WHAT TO DO
Repeat the lines from the one containing "Viewport: 906px width, 906px" through the last line of the data, exactly, pictures omitted.

(Items from a dataset)
= = = = = = =
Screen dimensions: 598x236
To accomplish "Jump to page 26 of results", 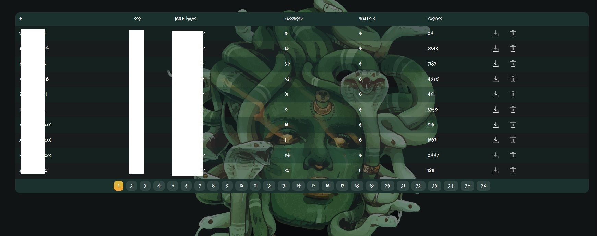I will 483,186.
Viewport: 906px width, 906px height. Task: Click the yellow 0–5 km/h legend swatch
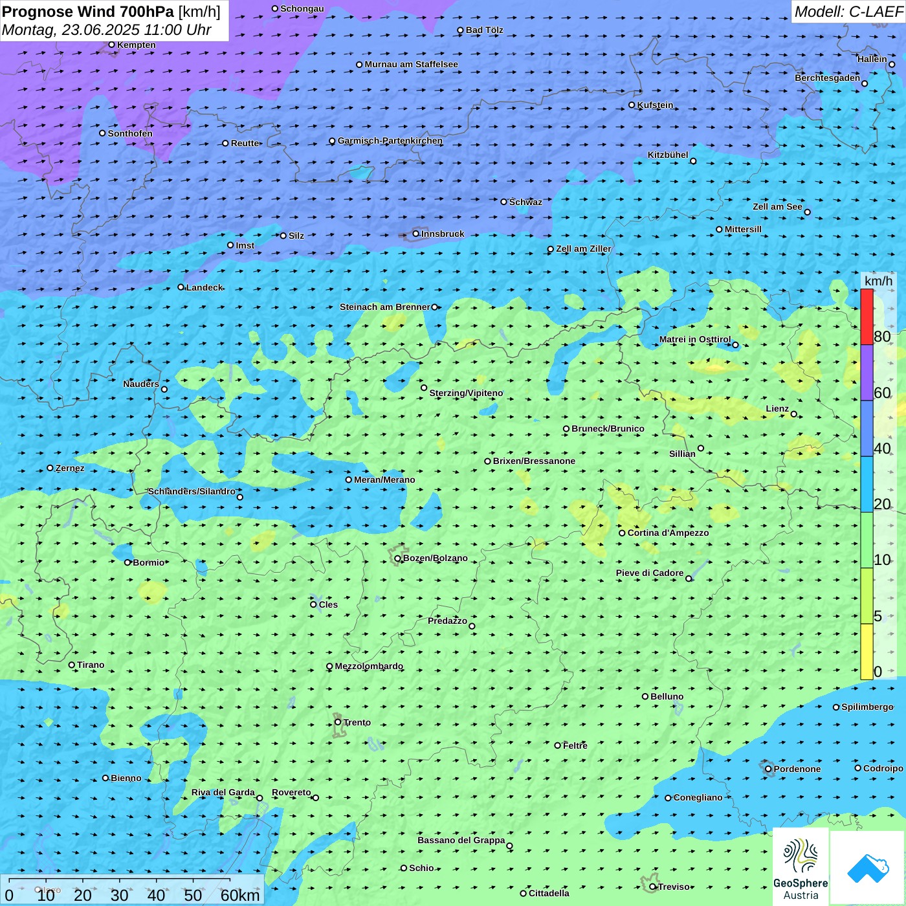867,651
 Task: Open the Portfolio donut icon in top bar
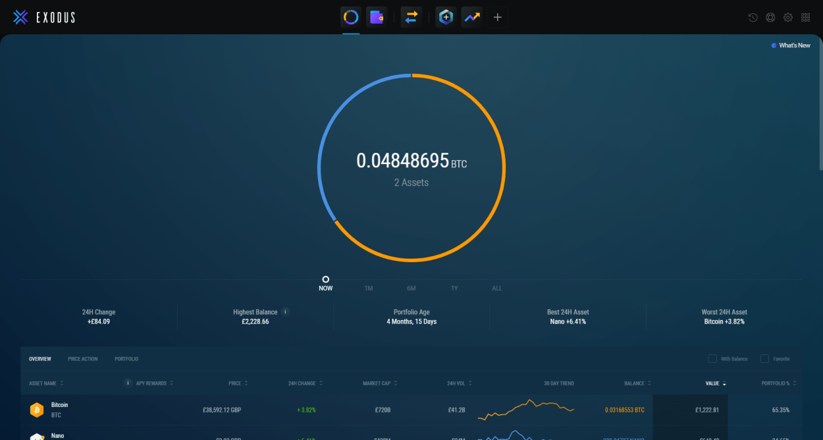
= = = = = = =
REPLY TO THE EXERCISE
Viewport: 906px width, 906px height. Task: Click the yellow 0–5 km/h legend swatch
867,651
 Task: Open the Portfolio donut icon in top bar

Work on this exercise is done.